Dried banana skins, chewing gum, disposable cups and other collections will be the basis of the works in 4.00am Tondo Rondo.

Artist Catharine Hodson works in collaboration with a ‘surface engineer’, Antoinette Wood, who cleans commercial and civic buildings at night.

"Antoinette and her crew deal with all sorts of rubbish when they are cleaning. We have used these as a resource while playing on conceptual and material parallels in contemporary art," says Hodson.

“This result is an exhibition which juxtaposes the white-walled gallery and its protocols of presentation and current ideas with that of the world of the night worker, who cleans and collects."

The exhibition is called 4.00am Tondo Rondo 'Tondo' is a Renaissance term for a circular work of art, and the artist uses this shape as a compositional device. ‘Rondo’ refers to both a playful, fast, repeating dance in a circle and the pressurised pace and repetitive work of the surface engineers.

"The exhibition is a conversation about art and work. The viewer is invited to think about the valuing of people and their work in relation to the practice of art and the monetary value of its production," says Hodson, who is a lecturer at the Nelson Marlborough Institute of Technology's School of Arts and Media.

Anistropy

Wall drawings that investigate conceptual ideas about space are presented in the exhibition Anistropy by Alexandra Kennedy.

In a number of separate, but related works, Kennedy makes uses of the principles of non-isometric space, including reverse or inverse perspective. There is a negotiation between the idea of space and the experience of space.

“These ideas have a genealogy that stretches back to the early 20th century and the ideas of Nikolai Fyodorov concerning cosmic space as the arena and anti-gravity, or the overcoming of gravity, as the project for artistic activity,” says Kennedy.

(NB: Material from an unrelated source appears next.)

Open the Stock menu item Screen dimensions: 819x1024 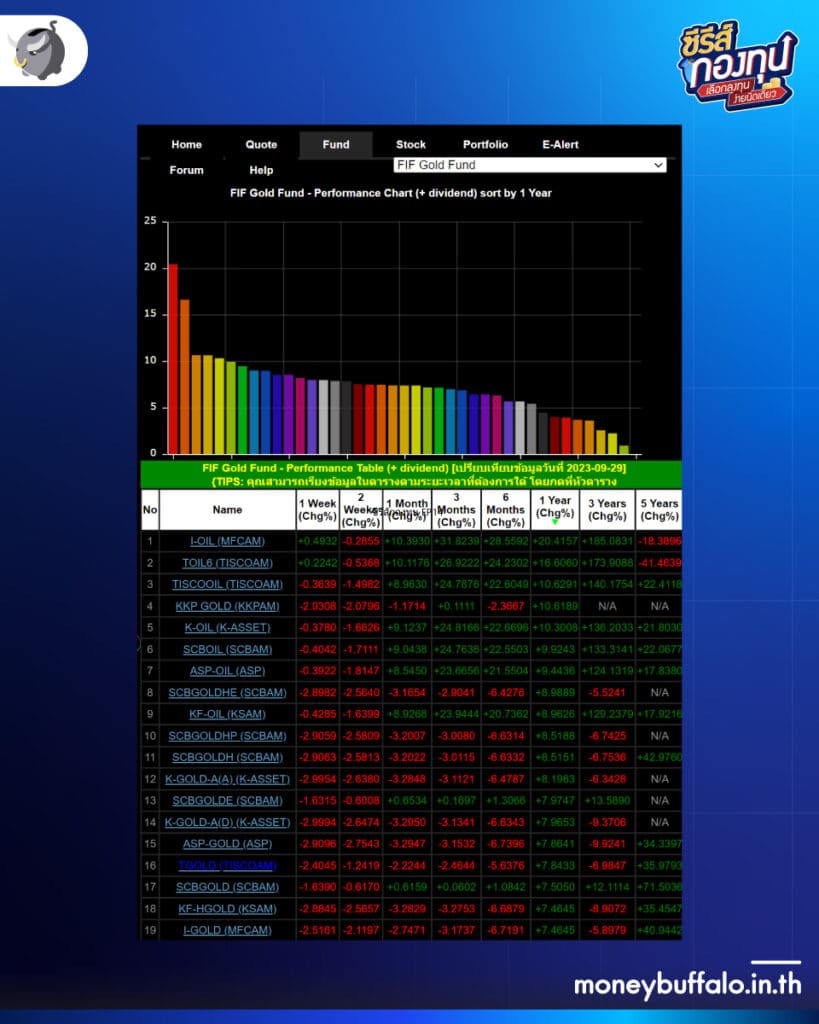tap(410, 145)
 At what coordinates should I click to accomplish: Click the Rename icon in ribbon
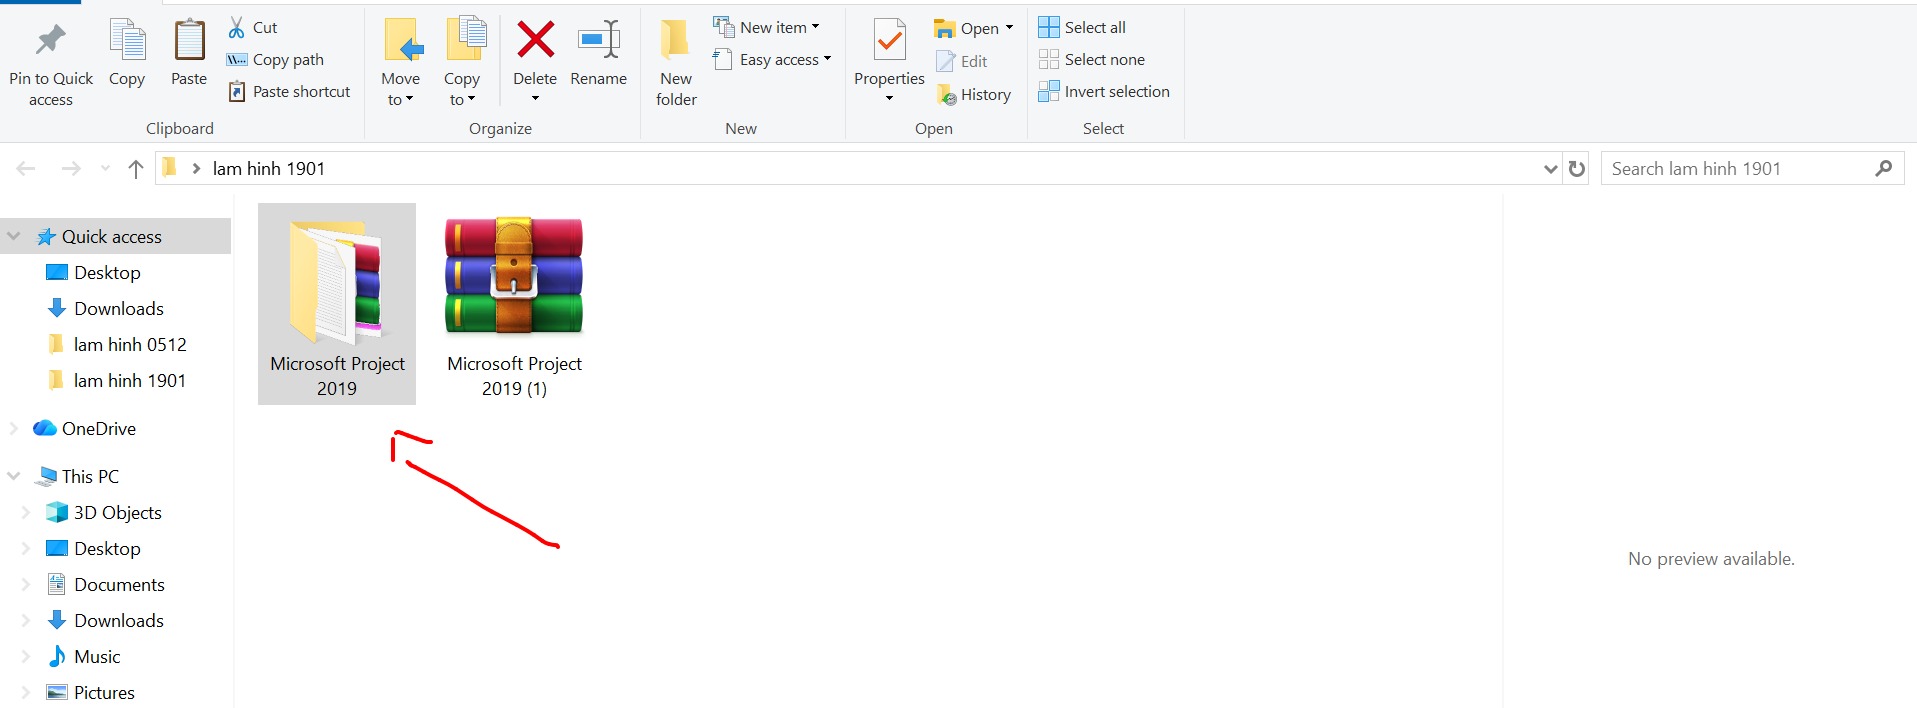tap(598, 42)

“Some years later Kuzma Petrov-Vodkin was developing his notions concerning ‘planetary feeling’ and ‘tilted space’ as ways of overcoming Euclidean perspective.”

Anistropy follow on from work produced for exhibitions held in The Netherlands during and at the conclusion of a residency undertaken in Rotterdam in 2010.

The three exhibitions open on 25 January and run until 5 March 2011.